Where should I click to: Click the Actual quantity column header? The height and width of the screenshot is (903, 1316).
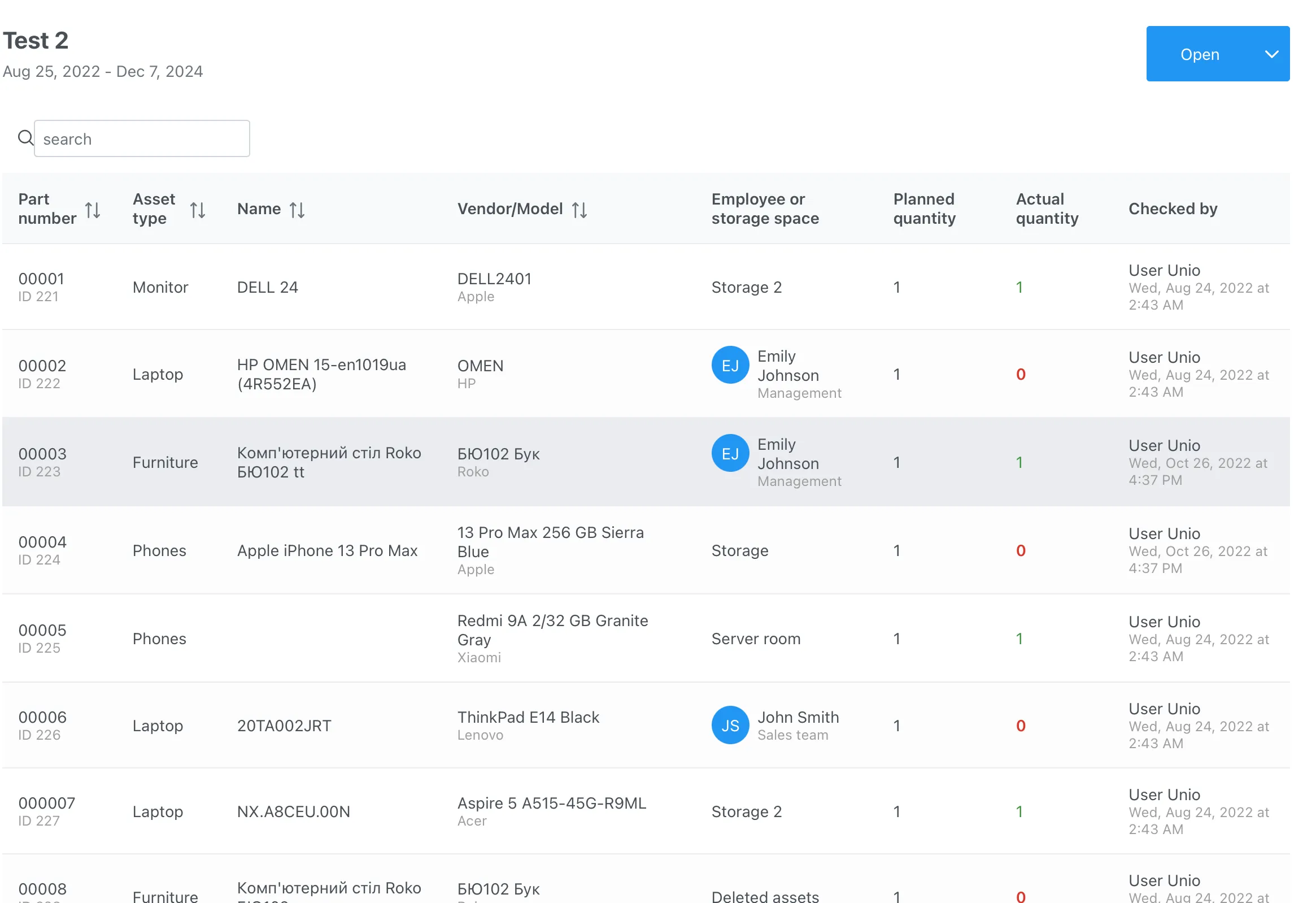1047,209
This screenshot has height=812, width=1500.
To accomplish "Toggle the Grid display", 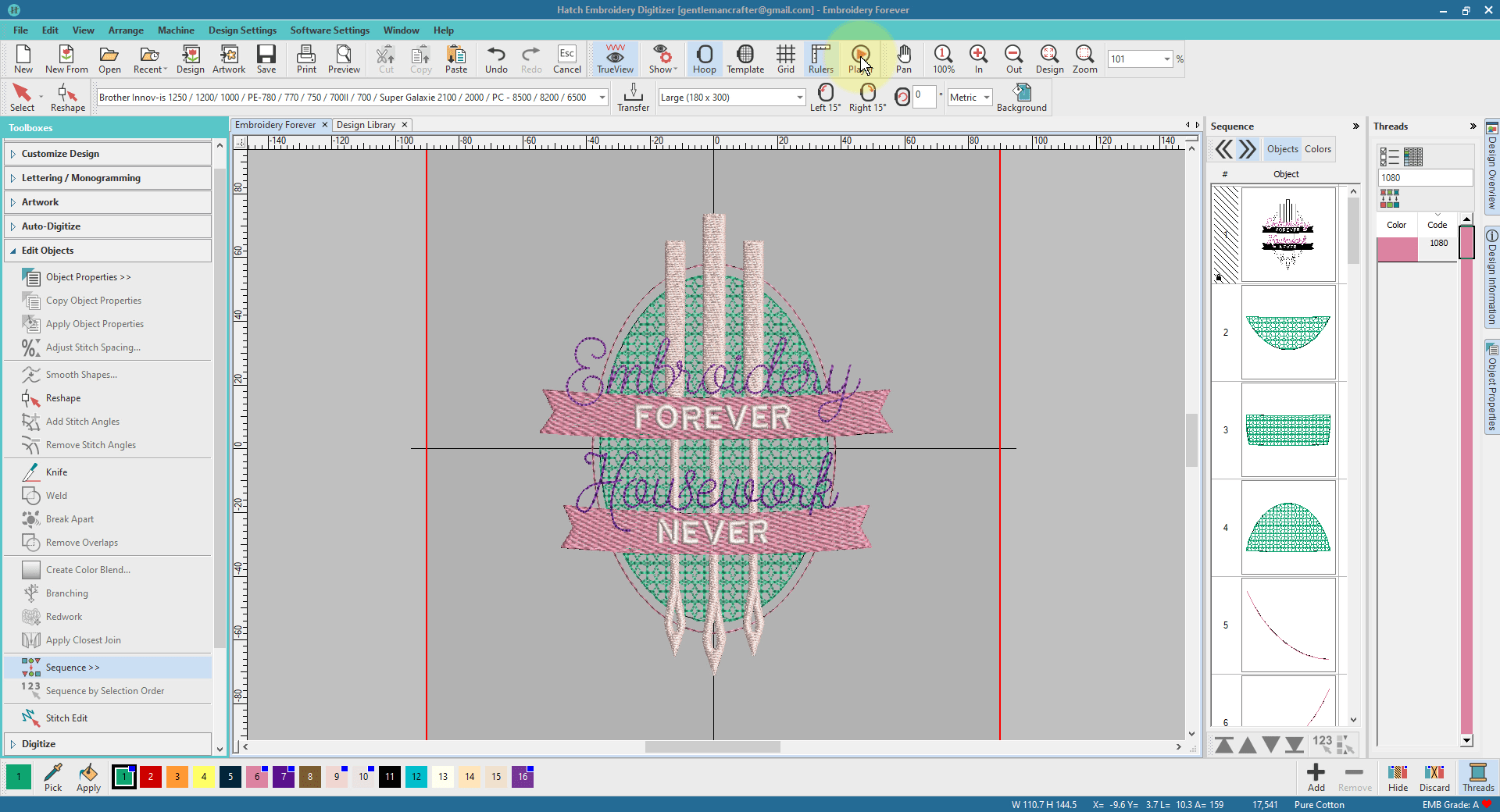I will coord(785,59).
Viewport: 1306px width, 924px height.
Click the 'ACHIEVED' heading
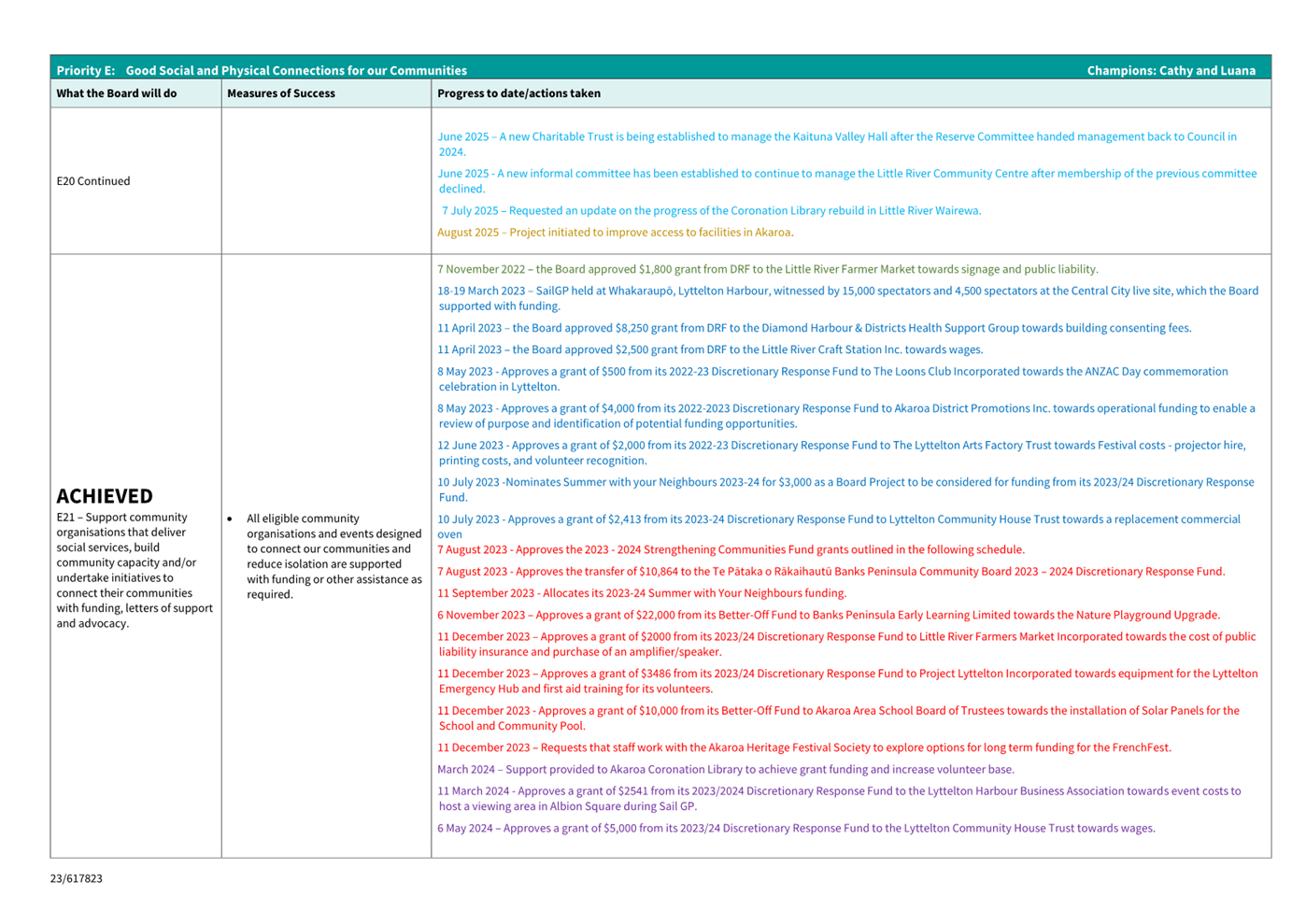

-------

(Written instruction): Pull out every line in the rows above that contains the string "width", with case counting.

(Complete response):
Where should I click to: Click the Actual quantity column header? The height and width of the screenshot is (903, 1316).
This screenshot has height=812, width=1500.
Viewport: 1306px width, 924px height.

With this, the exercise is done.